The nets have a similar number of parameters around 1.4M. They adopt ReLU activation functions and softmax for the output layers. The nets use dropout layers for regularization and batch normalization. The convolutional layers mostly use a filter size of 3.
Training is done with adam optimization enhanced by a learning rate scheduler, that reduces the learning rate as soon as the training process plateaus. The batch size is 128 and the number of training epochs is 30 to keep the training time moderate while achieving very good training accuracy.
The table below shows the results for each the four models. The provided validation accuracies are average values over all SNR values from -10 to +25 dB.
|Model||Layers||Parameters||Validation Accuracy||Training Time|
|Classical CNN||8||1.4M||85.8 %||1.2 h|
|All conv net||13||1.3M||90.3 %||0.7 h|
|Deep CNN||17||1.4M||93.7 %||1.9 h|
|Residual net||41||1.4M||94.1 %||5.3 h|
Best performance show the deep CNN (17 layers) with 93.7 % and the residual net (41 layers) with 94.1 %. Although the residual net has much more layers, it provides only a minor improvement in accuracy. Larger improvement in accuracy by the much deeper residual net may be obtained when using much more training time than the 30 epochs used for economic training in this paper.
The figure below shows the accuracy of the different models dependent on SNR. Even for small SNR values of -5 dB, the accuracy for the best models is above 90 %. When SNR is above 5 dB the accuracy increases to an excellent value of approximately 98 %.

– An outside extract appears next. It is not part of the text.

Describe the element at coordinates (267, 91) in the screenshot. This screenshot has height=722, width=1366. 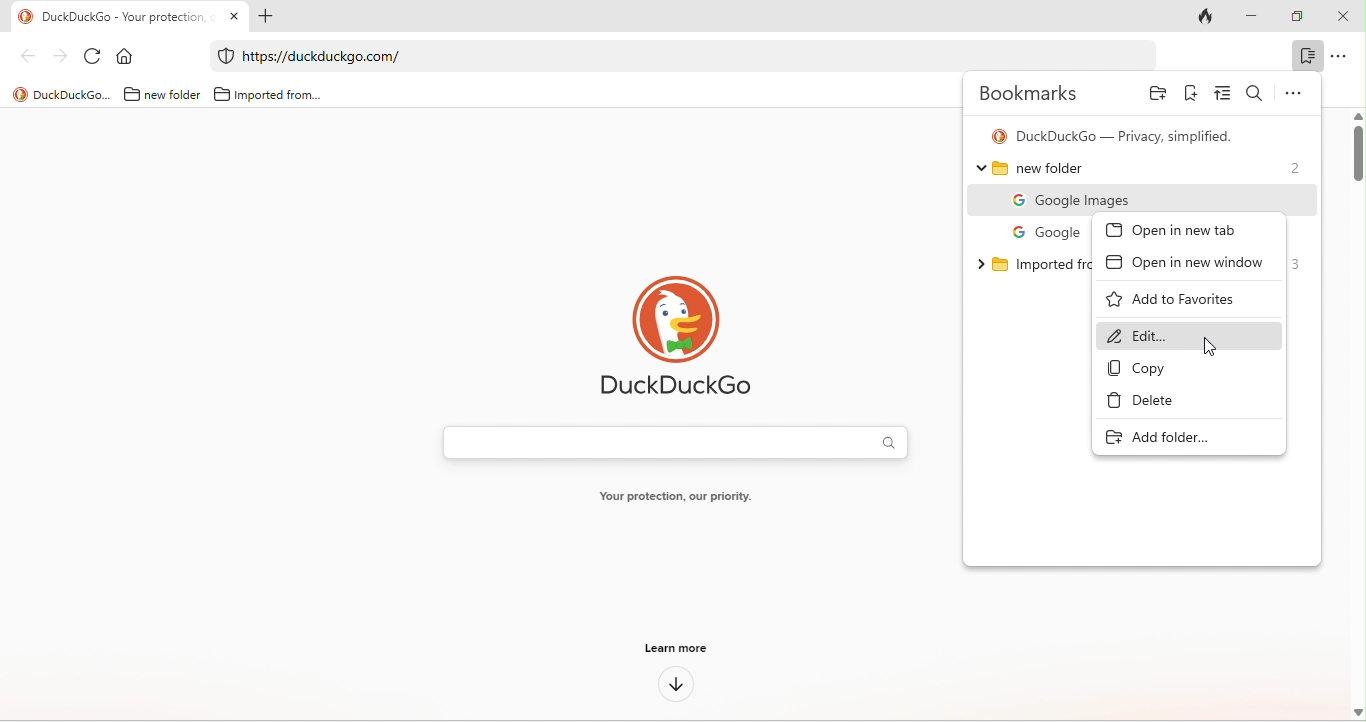
I see `imported from` at that location.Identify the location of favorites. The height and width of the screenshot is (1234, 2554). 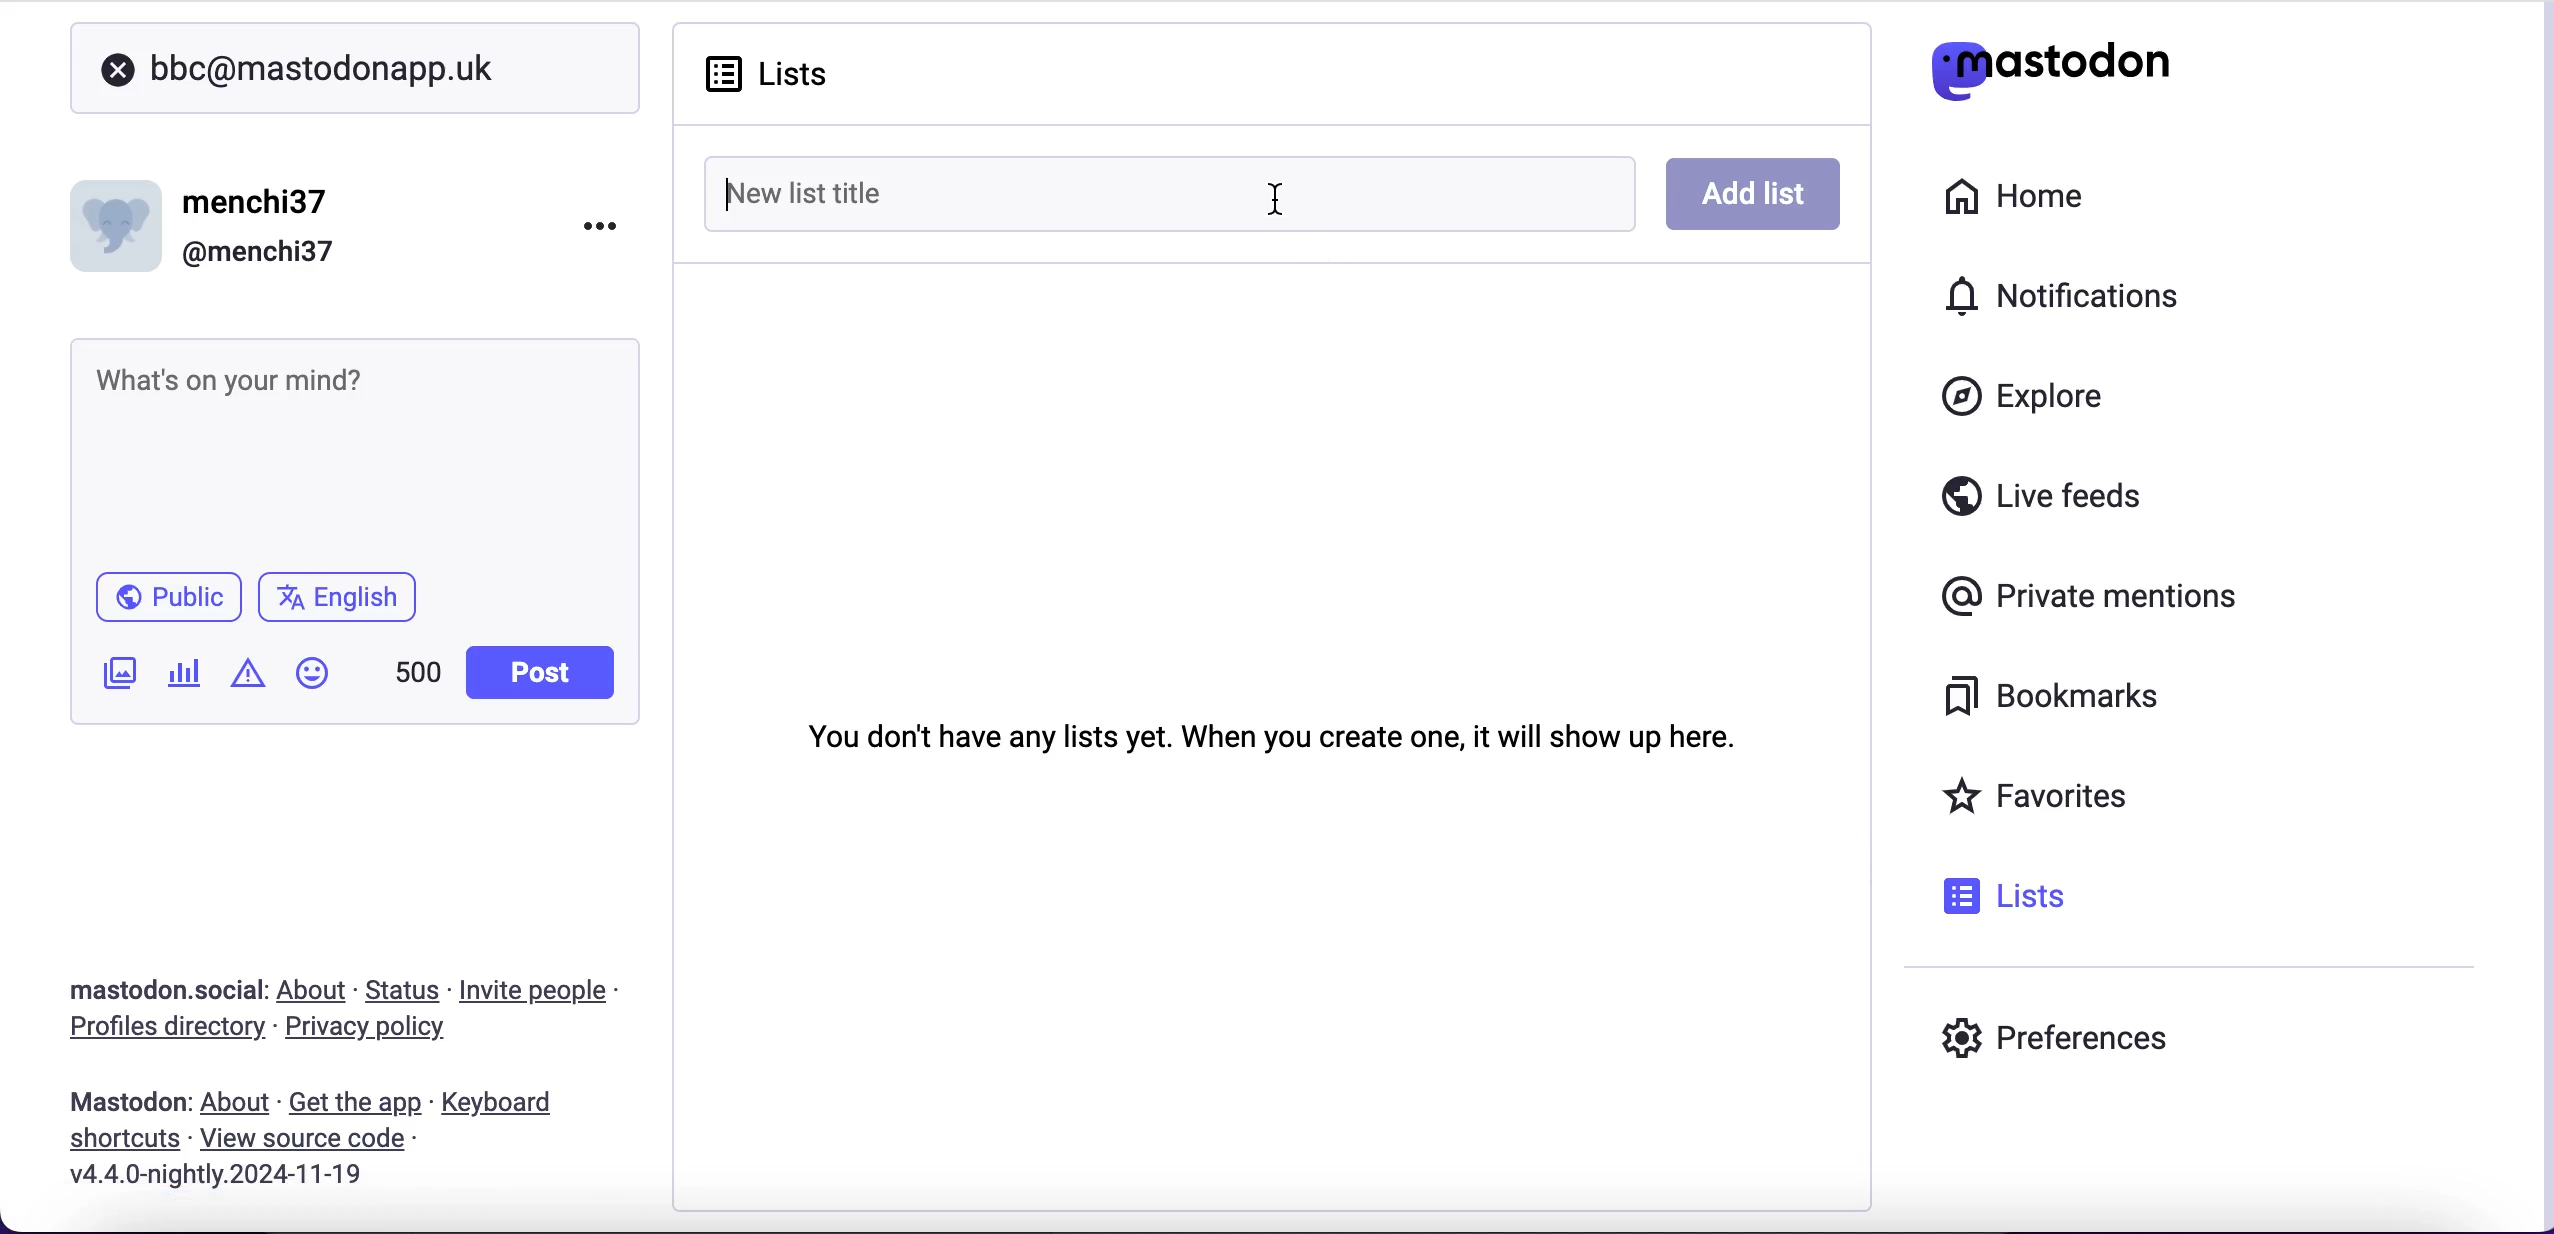
(2042, 799).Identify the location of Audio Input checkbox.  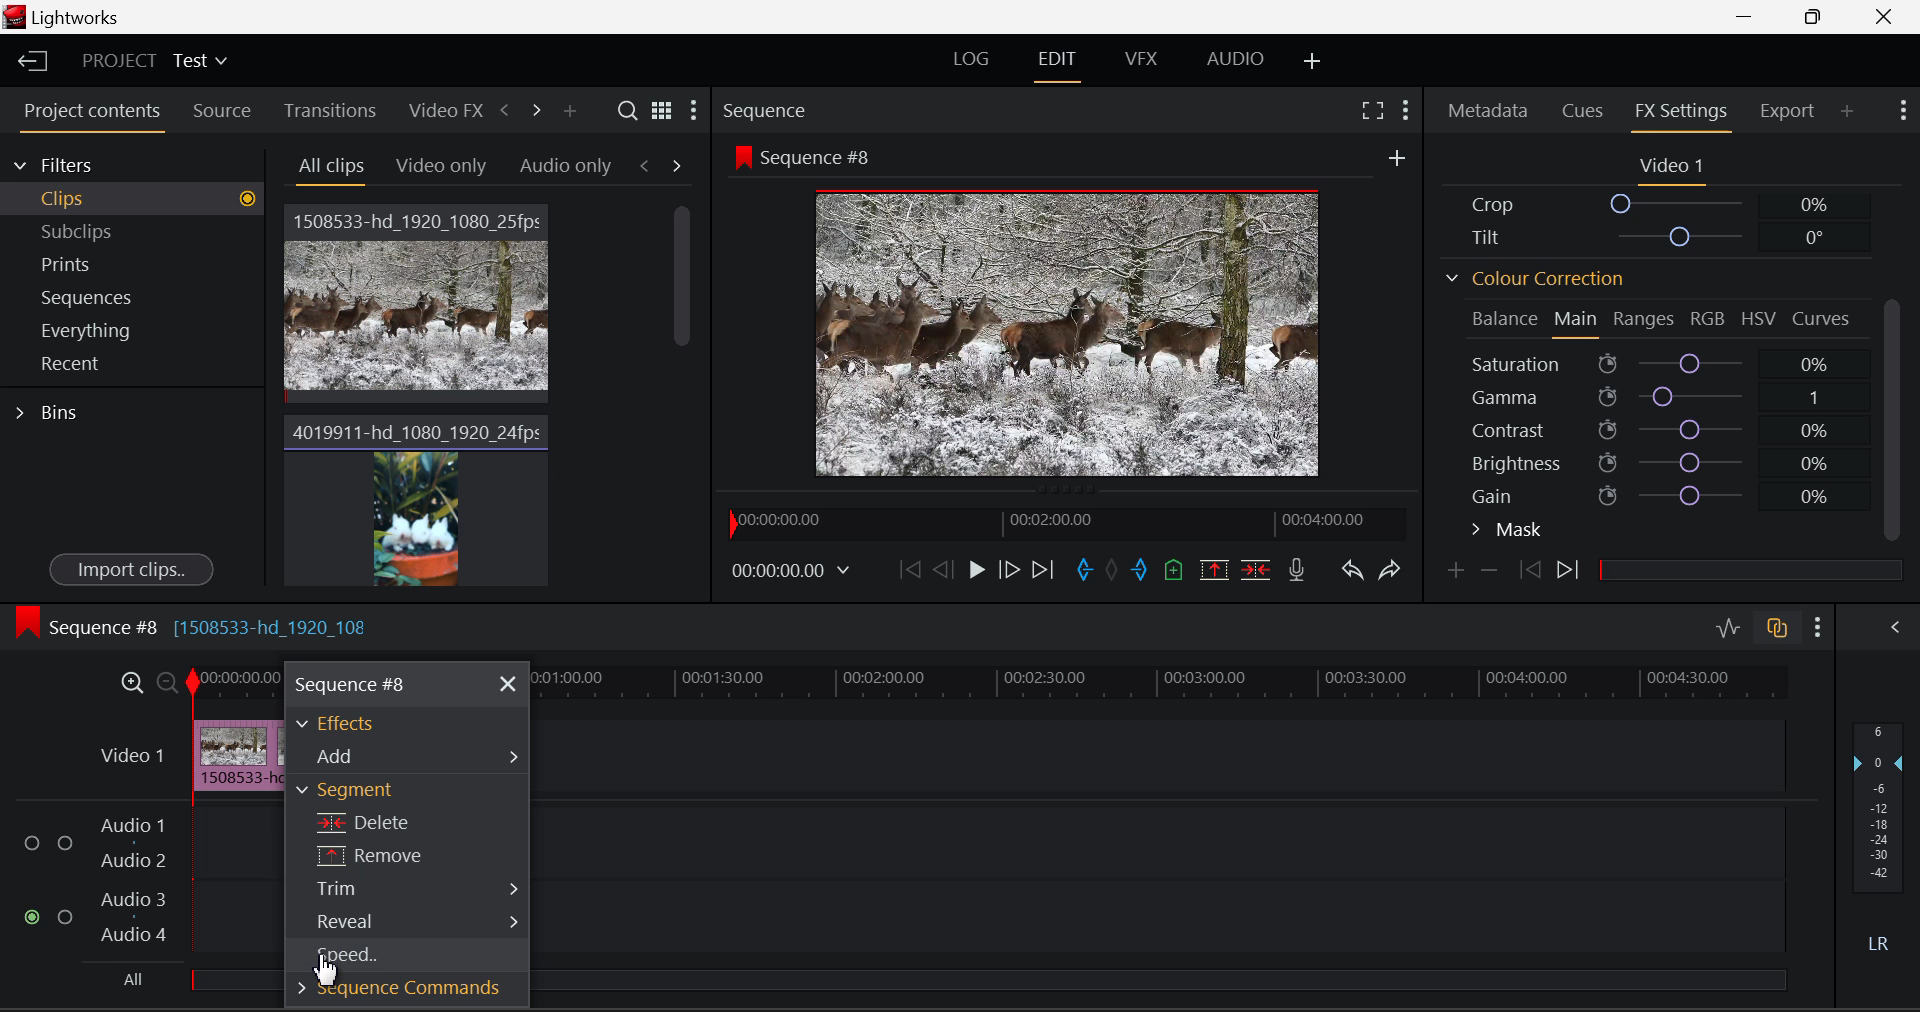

The confusion matrix for the residual net is shown below. Since the overall performance of the net is very good, confusions are very rare. Minor confusions occur between QPSK and BPSK modes. Also RTTY45 and RTTY50 tend to be confused in rare cases, because the only difference between these modes is the slightly deviating baud rate of 45 and 50. Although LSB and USB are quite similar modes, they are classified with very high reliability.